Topics: disparity, hiring, Workforce, employment, nursing, Articles, Employment & Residency, healthcare, nurse, nurses, retain, retention

Top 5 Challenges Facing Nursing in 2012

Posted by Pat Magrath

Tue, May 01, 2012 @ 07:39 AM

2010 may have been the year when enormous healthcare changes began, but 2011 was the year these changes hit nursing. In addition, the Institute of Medicine's landmark Future of Nursing report was released at the end of 2010 and much of this year has been spent digesting its recommendations and searching for ways to put them into practice.
2012
Here's a quick rundown of the most pressing issues for Nursing in 2012:

1. Advanced degrees are no longer optional

The IOM's recommendation for 80% of all RNs to have a baccalaureate degree by 2020 has not veered too intensely into the old ADN vs. BSN quagmire. Instead, the profession is focusing on ways to engage nurses in lifelong learning so that associate degree nurses can find realistic ways to obtain BSN degrees.

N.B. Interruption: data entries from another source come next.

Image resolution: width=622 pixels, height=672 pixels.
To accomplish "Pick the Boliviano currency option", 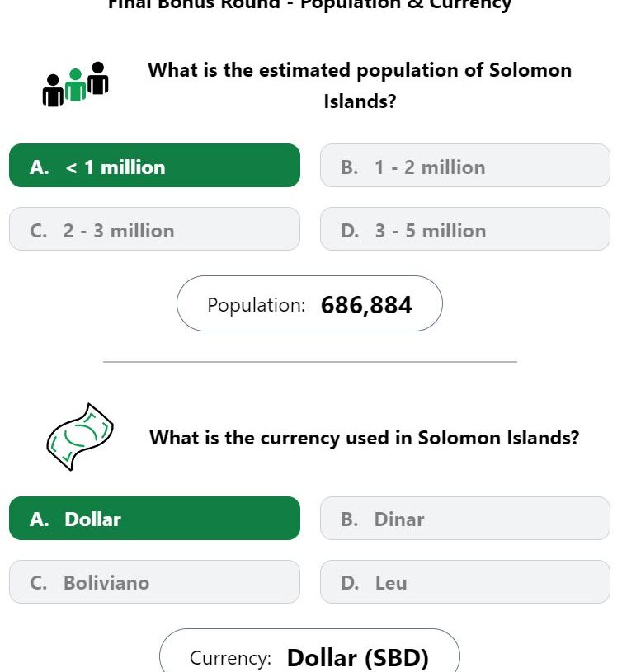I will pos(154,581).
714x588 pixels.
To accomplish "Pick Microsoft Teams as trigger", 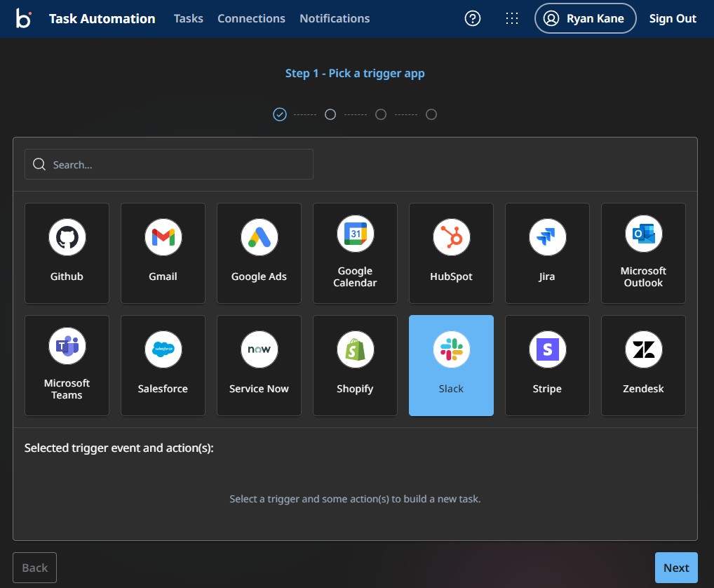I will pyautogui.click(x=67, y=365).
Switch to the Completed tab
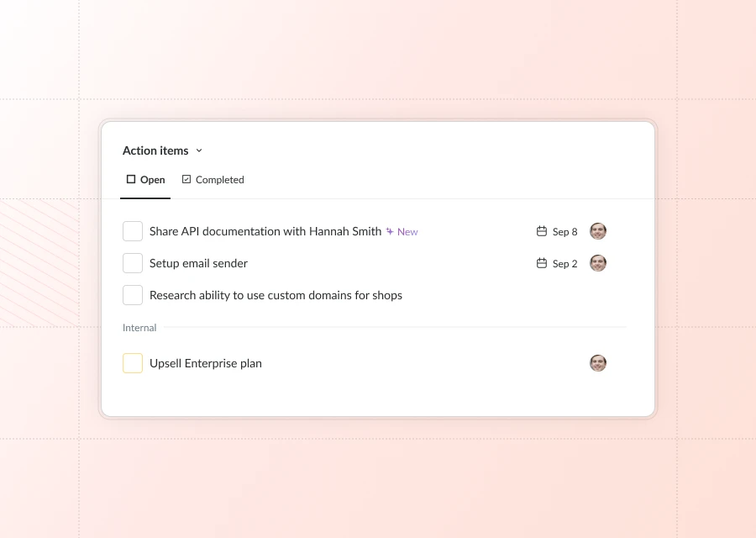756x538 pixels. tap(213, 180)
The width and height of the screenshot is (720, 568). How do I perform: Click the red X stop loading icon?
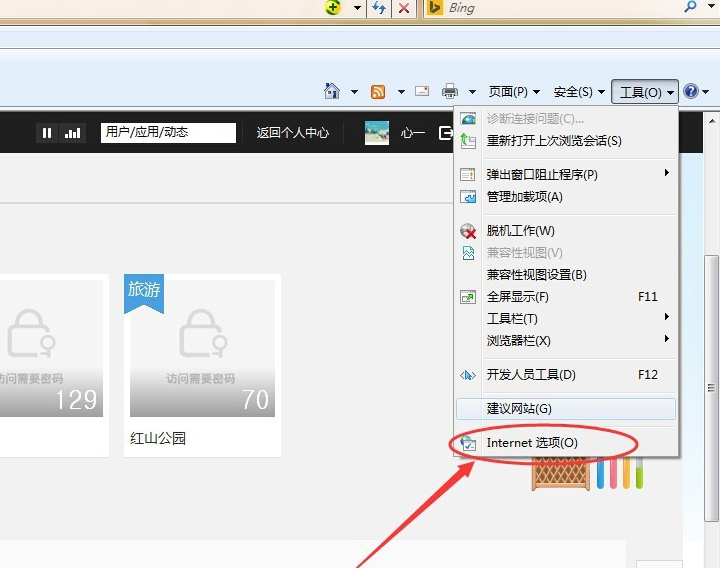point(403,8)
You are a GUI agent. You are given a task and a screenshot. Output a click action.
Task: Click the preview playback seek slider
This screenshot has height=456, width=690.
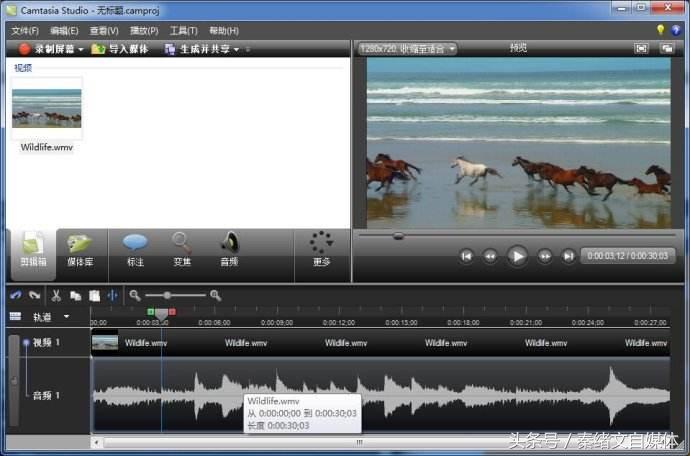point(398,236)
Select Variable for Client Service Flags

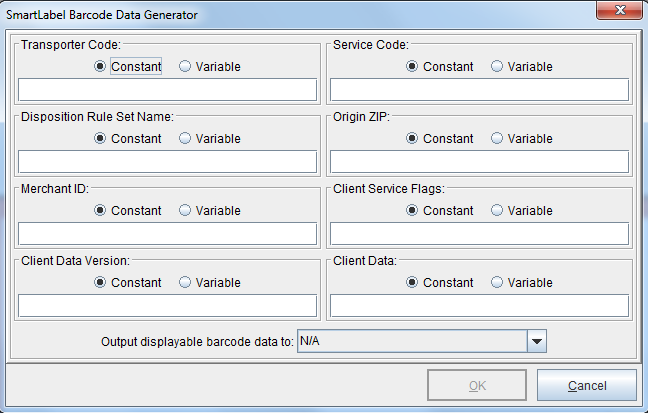[x=498, y=211]
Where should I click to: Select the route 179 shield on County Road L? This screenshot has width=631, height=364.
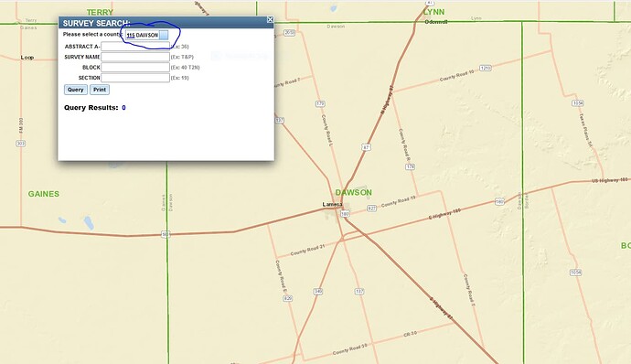[x=320, y=104]
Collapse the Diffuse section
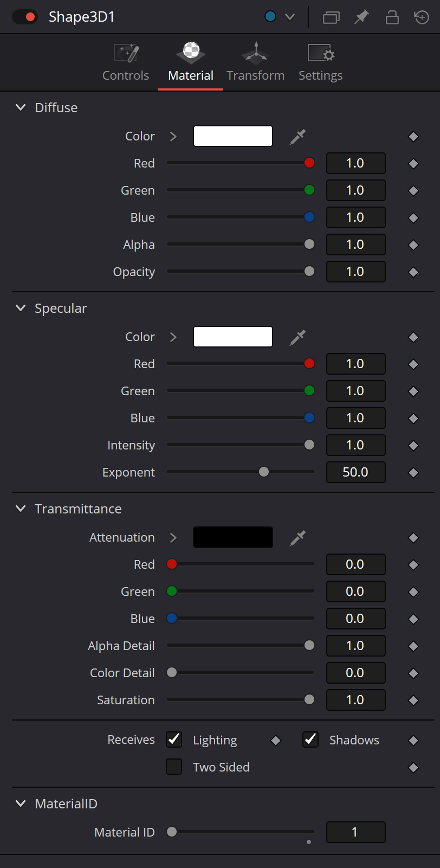 (21, 107)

In addition, BSN nurses are encouraged to be leaders in evidence-based practice and research and it's becoming more common—and crucially, more expected—for nurses to pursue master's degrees. And the creation of the doctor of nursing practice degree has taken off better than anyone could have expected.

In the last six months, any time nurse executives get together, the conversation always turns to who has already entered a program and how long it's going to take the rest of the group to do so.

 
2. Patient engagement gets real

If you haven't found a way to drive home the importance of patient experience to direct-care nurses, find it now. You know how much reimbursement is at stake, but the rank and file caregivers still don't get it. The term "patient experience" has a way of annoying bedside caregivers. '"We're not Disneyworld," is a common refrain; people don't want to be in the hospital. "I'm here to save patients' lives, not entertain them," is another common complaint.  

Experience isn't about mollycoddling patients, however, or how flashy the in-room entertainment system is and that's what you need to help nurses understand. In fact, the nurse-patient relationship has always been about patient experience.

Your best nurses instinctively know this. They already create a good patient experience. They help patients understand their care, involve families in decision-making, coordinate multidisciplinary care, sit with patients to explain complex diagnoses, and even, occasionally, have time to offer a quick hug or hand to hold. These are the nurses who get letters from patients and families after discharge and these letters are all about the patient experience.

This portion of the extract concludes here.